### WHAT IS ASKED
Format the lines below as a Markdown table with the columns "No." and "Line", putting a row number in the first column and the line in the second, and leave out any blank lines.

### EXCERPTED RECORDS
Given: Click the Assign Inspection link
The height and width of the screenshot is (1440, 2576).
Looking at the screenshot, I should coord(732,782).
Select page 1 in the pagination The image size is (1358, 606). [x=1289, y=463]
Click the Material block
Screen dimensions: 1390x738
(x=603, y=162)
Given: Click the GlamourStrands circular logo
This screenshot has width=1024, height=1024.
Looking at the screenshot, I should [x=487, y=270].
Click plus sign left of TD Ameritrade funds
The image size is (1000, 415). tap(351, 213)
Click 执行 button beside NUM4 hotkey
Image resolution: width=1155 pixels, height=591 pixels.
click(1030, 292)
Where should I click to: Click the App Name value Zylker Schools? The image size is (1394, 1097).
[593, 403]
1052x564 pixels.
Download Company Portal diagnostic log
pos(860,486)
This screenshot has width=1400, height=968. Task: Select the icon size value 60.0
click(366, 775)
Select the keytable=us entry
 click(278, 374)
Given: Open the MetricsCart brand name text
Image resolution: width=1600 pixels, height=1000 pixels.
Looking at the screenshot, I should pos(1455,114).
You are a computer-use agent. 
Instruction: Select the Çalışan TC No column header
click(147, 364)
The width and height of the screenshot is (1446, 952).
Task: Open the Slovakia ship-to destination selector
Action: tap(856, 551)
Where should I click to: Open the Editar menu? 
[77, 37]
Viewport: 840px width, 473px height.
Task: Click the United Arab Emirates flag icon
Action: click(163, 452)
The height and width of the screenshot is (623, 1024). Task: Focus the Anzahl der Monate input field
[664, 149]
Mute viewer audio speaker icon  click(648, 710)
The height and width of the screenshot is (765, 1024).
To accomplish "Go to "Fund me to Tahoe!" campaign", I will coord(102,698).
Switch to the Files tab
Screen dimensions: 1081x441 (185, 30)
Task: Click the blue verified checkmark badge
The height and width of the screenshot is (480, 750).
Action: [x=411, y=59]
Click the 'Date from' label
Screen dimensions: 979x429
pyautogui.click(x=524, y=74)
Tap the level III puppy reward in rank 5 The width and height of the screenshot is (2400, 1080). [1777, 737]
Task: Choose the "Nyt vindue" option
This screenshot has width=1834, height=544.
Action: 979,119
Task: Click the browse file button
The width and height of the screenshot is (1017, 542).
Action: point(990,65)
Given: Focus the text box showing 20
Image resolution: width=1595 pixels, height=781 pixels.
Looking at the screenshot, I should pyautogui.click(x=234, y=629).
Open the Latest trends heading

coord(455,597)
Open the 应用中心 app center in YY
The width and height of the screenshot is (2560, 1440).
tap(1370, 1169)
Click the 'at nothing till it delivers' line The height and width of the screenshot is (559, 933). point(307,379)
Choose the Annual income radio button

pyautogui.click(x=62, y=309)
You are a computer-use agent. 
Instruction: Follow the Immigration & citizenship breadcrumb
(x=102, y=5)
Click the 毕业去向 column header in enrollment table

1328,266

### EXERCISE RESULT
| No. | Line |
|---|---|
| 1 | Given: Click the Assign Inspection link |
| 2 | The height and width of the screenshot is (1440, 2576). |
| 3 | Looking at the screenshot, I should coord(732,782). |
| 4 | Select page 1 in the pagination The image size is (1358, 606). [x=1289, y=463] |
| 5 | Click the Material block |
| 6 | Screen dimensions: 1390x738 |
| 7 | (x=603, y=162) |
| 8 | Given: Click the GlamourStrands circular logo |
| 9 | This screenshot has width=1024, height=1024. |
| 10 | Looking at the screenshot, I should [x=487, y=270]. |
| 11 | Click plus sign left of TD Ameritrade funds |
| 12 | The image size is (1000, 415). tap(351, 213) |
| 13 | Click 执行 button beside NUM4 hotkey |
| 14 | Image resolution: width=1155 pixels, height=591 pixels. |
| 15 | click(1030, 292) |
| 16 | Where should I click to: Click the App Name value Zylker Schools? The image size is (1394, 1097). |
| 17 | [593, 403] |
| 18 | 1052x564 pixels. |
| 19 | Download Company Portal diagnostic log |
| 20 | pos(860,486) |
| 21 | This screenshot has width=1400, height=968. Task: Select the icon size value 60.0 |
| 22 | click(366, 775) |
| 23 | Select the keytable=us entry |
| 24 |  click(278, 374) |
| 25 | Given: Open the MetricsCart brand name text |
| 26 | Image resolution: width=1600 pixels, height=1000 pixels. |
| 27 | Looking at the screenshot, I should pos(1455,114). |
| 28 | You are a computer-use agent.  |
| 29 | Instruction: Select the Çalışan TC No column header |
| 30 | click(147, 364) |
| 31 | The width and height of the screenshot is (1446, 952). |
| 32 | Task: Open the Slovakia ship-to destination selector |
| 33 | Action: tap(856, 551) |
| 34 | Where should I click to: Open the Editar menu?  |
| 35 | [77, 37] |
| 36 | Viewport: 840px width, 473px height. |
| 37 | Task: Click the United Arab Emirates flag icon |
| 38 | Action: click(163, 452) |
| 39 | The height and width of the screenshot is (623, 1024). Task: Focus the Anzahl der Monate input field |
| 40 | [664, 149] |
| 41 | Mute viewer audio speaker icon  click(648, 710) |
| 42 | The height and width of the screenshot is (765, 1024). |
| 43 | To accomplish "Go to "Fund me to Tahoe!" campaign", I will coord(102,698). |
| 44 | Switch to the Files tab |
| 45 | Screen dimensions: 1081x441 (185, 30) |
| 46 | Task: Click the blue verified checkmark badge |
| 47 | The height and width of the screenshot is (480, 750). |
| 48 | Action: [x=411, y=59] |
| 49 | Click the 'Date from' label |
| 50 | Screen dimensions: 979x429 |
| 51 | pyautogui.click(x=524, y=74) |
| 52 | Tap the level III puppy reward in rank 5 The width and height of the screenshot is (2400, 1080). [1777, 737] |
| 53 | Task: Choose the "Nyt vindue" option |
| 54 | This screenshot has width=1834, height=544. |
| 55 | Action: 979,119 |
| 56 | Task: Click the browse file button |
| 57 | The width and height of the screenshot is (1017, 542). |
| 58 | Action: point(990,65) |
| 59 | Given: Focus the text box showing 20 |
| 60 | Image resolution: width=1595 pixels, height=781 pixels. |
| 61 | Looking at the screenshot, I should pyautogui.click(x=234, y=629). |
| 62 | Open the Latest trends heading |
| 63 | coord(455,597) |
| 64 | Open the 应用中心 app center in YY |
| 65 | The width and height of the screenshot is (2560, 1440). |
| 66 | tap(1370, 1169) |
| 67 | Click the 'at nothing till it delivers' line The height and width of the screenshot is (559, 933). point(307,379) |
| 68 | Choose the Annual income radio button |
| 69 | pyautogui.click(x=62, y=309) |
| 70 | You are a computer-use agent.  |
| 71 | Instruction: Follow the Immigration & citizenship breadcrumb |
| 72 | (x=102, y=5) |
| 73 | Click the 毕业去向 column header in enrollment table |
| 74 | 1328,266 |